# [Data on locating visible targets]
━━━━━━━━━━

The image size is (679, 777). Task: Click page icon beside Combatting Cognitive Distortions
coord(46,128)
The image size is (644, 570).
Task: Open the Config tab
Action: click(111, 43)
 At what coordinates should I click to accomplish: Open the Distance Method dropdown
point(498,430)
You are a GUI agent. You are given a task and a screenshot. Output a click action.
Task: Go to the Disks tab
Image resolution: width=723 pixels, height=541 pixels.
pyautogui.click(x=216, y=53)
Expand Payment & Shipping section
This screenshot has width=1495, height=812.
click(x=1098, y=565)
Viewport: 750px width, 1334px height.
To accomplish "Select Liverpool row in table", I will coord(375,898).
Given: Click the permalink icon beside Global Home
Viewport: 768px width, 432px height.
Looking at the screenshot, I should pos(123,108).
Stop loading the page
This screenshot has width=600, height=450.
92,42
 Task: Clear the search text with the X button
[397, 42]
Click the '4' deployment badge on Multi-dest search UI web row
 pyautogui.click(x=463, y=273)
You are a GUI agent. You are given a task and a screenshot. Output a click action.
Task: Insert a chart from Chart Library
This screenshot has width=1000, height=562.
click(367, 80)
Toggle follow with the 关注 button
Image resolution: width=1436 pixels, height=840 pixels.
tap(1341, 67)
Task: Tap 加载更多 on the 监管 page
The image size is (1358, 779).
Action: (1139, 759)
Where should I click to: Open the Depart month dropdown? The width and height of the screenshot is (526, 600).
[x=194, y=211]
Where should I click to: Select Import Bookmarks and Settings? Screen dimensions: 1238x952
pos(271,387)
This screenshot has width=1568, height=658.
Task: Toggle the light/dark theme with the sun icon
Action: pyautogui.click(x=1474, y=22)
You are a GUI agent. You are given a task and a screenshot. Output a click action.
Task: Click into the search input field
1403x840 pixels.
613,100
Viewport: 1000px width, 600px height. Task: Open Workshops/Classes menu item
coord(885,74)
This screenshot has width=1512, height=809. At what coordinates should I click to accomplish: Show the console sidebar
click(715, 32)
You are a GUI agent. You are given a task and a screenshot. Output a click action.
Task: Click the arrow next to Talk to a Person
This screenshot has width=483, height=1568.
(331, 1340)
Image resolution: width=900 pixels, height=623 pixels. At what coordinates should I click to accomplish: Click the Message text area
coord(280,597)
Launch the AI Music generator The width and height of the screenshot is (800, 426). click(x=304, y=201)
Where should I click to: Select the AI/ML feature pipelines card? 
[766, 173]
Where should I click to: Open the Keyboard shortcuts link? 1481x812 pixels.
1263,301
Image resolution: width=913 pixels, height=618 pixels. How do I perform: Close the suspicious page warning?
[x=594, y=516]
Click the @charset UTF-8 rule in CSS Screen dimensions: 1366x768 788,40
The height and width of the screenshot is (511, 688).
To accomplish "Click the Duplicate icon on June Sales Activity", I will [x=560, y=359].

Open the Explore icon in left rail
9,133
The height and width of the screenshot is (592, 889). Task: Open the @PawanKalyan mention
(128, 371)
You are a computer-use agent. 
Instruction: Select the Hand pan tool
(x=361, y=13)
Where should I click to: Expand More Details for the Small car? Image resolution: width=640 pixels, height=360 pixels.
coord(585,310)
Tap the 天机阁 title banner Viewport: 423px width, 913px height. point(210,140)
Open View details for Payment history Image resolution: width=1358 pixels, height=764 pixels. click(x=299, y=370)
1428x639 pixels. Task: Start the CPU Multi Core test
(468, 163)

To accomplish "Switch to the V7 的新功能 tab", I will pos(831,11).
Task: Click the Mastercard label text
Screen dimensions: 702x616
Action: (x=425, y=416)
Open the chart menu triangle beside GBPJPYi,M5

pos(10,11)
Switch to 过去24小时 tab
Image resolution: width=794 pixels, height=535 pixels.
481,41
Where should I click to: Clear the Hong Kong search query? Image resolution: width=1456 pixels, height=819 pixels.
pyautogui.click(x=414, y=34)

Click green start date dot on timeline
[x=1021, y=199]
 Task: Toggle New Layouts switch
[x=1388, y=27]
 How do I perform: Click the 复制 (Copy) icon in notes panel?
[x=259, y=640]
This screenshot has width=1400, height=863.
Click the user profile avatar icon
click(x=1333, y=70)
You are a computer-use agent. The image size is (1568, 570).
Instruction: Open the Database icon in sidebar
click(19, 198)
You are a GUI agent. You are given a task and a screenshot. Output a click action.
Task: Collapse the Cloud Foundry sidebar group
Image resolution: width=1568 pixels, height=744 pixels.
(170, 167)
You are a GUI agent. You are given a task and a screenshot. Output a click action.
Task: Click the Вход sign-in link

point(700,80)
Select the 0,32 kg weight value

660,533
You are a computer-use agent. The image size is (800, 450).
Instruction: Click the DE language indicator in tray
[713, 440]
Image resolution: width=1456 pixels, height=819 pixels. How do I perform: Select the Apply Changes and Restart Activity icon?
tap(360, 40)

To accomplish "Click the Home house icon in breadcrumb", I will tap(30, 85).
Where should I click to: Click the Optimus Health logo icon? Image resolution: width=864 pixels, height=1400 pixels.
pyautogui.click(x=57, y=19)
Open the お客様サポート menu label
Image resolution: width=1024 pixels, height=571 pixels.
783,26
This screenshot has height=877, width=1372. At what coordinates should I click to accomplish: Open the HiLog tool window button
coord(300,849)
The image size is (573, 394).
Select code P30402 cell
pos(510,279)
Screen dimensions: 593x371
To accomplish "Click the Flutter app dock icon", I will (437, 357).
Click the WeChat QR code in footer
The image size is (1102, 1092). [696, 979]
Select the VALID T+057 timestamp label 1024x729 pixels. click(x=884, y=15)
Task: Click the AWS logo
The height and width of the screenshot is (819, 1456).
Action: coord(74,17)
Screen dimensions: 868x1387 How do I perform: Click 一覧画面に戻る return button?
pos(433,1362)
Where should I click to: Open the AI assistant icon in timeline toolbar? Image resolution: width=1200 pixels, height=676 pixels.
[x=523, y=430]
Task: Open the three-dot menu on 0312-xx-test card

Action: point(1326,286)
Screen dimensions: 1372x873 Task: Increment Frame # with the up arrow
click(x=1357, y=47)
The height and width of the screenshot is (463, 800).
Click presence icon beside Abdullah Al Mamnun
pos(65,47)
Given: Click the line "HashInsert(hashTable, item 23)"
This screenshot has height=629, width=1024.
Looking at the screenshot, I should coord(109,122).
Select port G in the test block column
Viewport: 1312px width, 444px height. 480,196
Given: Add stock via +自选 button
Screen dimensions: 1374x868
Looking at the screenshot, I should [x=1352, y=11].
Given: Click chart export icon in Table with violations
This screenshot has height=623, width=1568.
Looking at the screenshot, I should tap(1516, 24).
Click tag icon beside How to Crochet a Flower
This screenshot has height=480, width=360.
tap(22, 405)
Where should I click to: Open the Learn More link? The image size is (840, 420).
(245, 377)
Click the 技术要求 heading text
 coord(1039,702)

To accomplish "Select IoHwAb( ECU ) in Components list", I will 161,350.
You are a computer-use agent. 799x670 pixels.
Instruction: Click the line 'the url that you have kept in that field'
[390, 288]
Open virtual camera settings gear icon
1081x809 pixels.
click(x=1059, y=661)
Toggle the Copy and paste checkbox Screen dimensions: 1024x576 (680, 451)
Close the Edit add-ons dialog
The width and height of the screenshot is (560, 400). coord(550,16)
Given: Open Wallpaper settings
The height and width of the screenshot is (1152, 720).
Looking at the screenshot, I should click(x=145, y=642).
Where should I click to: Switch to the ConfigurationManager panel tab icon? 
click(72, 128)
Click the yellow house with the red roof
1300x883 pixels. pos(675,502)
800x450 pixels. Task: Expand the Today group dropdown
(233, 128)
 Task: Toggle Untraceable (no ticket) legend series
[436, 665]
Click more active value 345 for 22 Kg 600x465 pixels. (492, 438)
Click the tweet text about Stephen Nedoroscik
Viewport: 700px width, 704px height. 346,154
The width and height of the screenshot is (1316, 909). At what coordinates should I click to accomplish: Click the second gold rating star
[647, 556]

━━━━━━━━━━

# [What needs to be done]
Output the rows above exactly as they appear, starting with the line that contains "This screenshot has height=877, width=1372." and ending with the line that contains "Looking at the screenshot, I should [x=1352, y=11].", with both of those lines included.

# [The completed task]
This screenshot has height=877, width=1372. At what coordinates should I click to accomplish: Open the HiLog tool window button
coord(300,849)
The image size is (573, 394).
Select code P30402 cell
pos(510,279)
Screen dimensions: 593x371
To accomplish "Click the Flutter app dock icon", I will (437, 357).
Click the WeChat QR code in footer
The image size is (1102, 1092). [696, 979]
Select the VALID T+057 timestamp label 1024x729 pixels. click(x=884, y=15)
Task: Click the AWS logo
The height and width of the screenshot is (819, 1456).
Action: coord(74,17)
Screen dimensions: 868x1387 How do I perform: Click 一覧画面に戻る return button?
pos(433,1362)
Where should I click to: Open the AI assistant icon in timeline toolbar? Image resolution: width=1200 pixels, height=676 pixels.
[x=523, y=430]
Task: Open the three-dot menu on 0312-xx-test card

Action: point(1326,286)
Screen dimensions: 1372x873 Task: Increment Frame # with the up arrow
click(x=1357, y=47)
The height and width of the screenshot is (463, 800).
Click presence icon beside Abdullah Al Mamnun
pos(65,47)
Given: Click the line "HashInsert(hashTable, item 23)"
This screenshot has height=629, width=1024.
Looking at the screenshot, I should coord(109,122).
Select port G in the test block column
Viewport: 1312px width, 444px height. 480,196
Given: Add stock via +自选 button
Screen dimensions: 1374x868
Looking at the screenshot, I should [x=1352, y=11].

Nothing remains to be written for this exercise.